_TASK_: Which lines in the listing below contain the string "pixels"? Pull out each such line and copy it whole. Uppercase and lowercase letters count as different.

----

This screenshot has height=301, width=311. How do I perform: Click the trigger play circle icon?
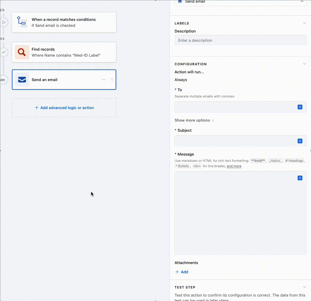tap(4, 22)
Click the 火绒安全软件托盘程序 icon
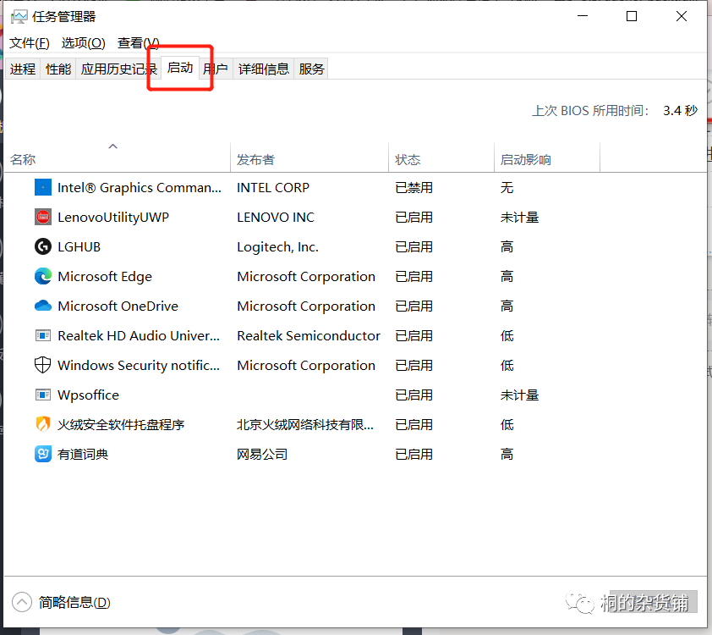 43,425
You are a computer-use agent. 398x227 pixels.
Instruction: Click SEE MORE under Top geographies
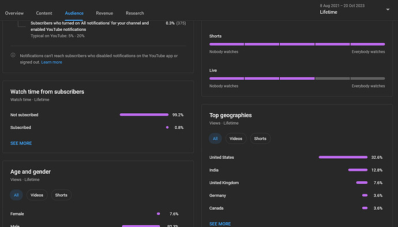point(220,224)
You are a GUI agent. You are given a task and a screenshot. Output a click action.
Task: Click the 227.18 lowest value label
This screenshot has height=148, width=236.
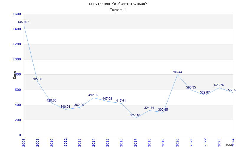[x=135, y=115]
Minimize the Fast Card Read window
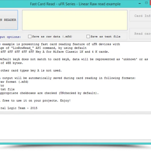The width and height of the screenshot is (151, 151). coord(140,4)
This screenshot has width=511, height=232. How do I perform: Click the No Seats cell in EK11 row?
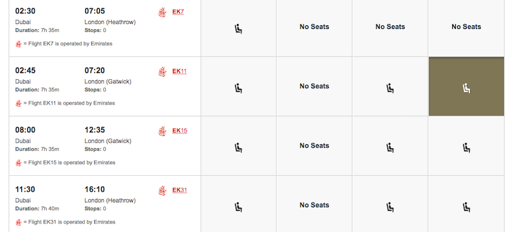click(x=314, y=86)
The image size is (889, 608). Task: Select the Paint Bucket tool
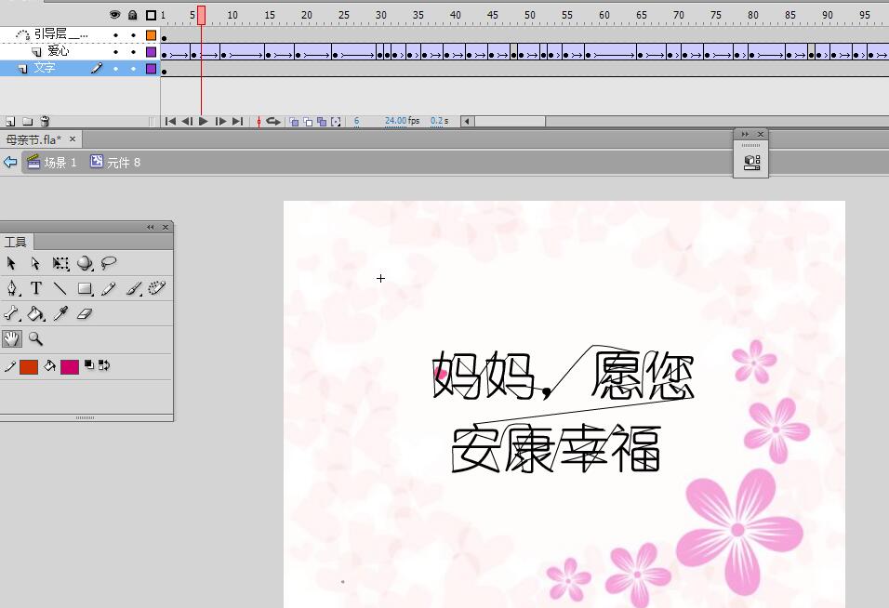[x=36, y=314]
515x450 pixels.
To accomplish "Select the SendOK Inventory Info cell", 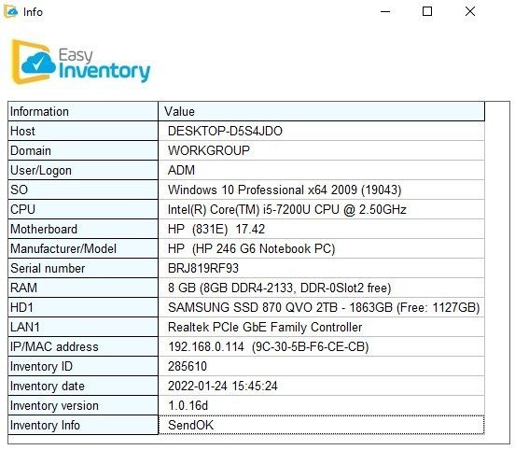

----

_EXPECTED ANSWER_:
You are a computer-use agent. 398x227 pixels.
515x450 pixels.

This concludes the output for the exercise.